Print nothing except the lines of the listing below from the line with "The width and" to the line with "Click the プレビュー", each exactly as written, both ends included.

(Beginning of EXERCISE INPUTS)

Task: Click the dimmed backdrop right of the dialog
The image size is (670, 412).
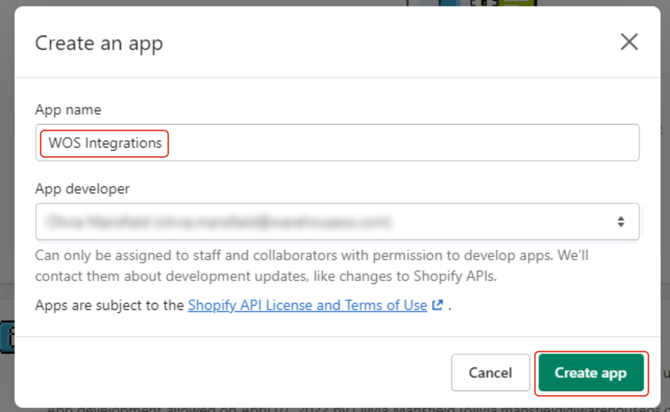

(End of EXERCISE INPUTS)
(Beginning of EXERCISE INPUTS)

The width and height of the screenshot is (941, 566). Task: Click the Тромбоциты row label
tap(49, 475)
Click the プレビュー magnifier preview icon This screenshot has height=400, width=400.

(End of EXERCISE INPUTS)

> [TASK RESULT]
The width and height of the screenshot is (941, 566). Task: Click the Тромбоциты row label
tap(49, 475)
Click the プレビュー magnifier preview icon This screenshot has height=400, width=400.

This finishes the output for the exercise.